══ GIVEN DATA

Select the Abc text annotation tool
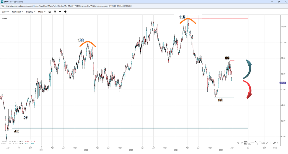This screenshot has height=154, width=288. [x=264, y=143]
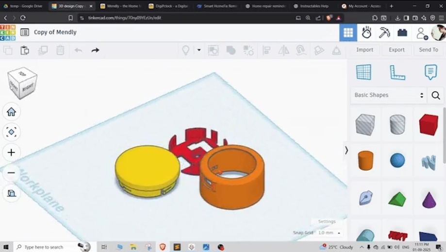
Task: Switch to the Instructables Help tab
Action: [x=314, y=6]
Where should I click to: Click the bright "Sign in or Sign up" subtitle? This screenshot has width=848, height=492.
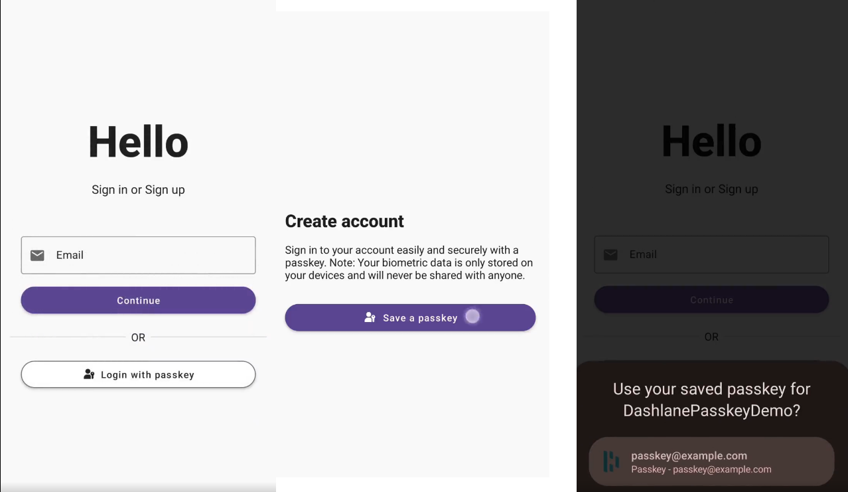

════

**TO BE DONE**
Write out every item above word for word, leaving the pictures out.

**COMPLETE OUTPUT**
Select the Abc text annotation tool
This screenshot has height=154, width=288. [x=264, y=143]
Task: Switch to the Instructables Help tab
Action: [x=314, y=6]
Where should I click to: Click the bright "Sign in or Sign up" subtitle? This screenshot has width=848, height=492.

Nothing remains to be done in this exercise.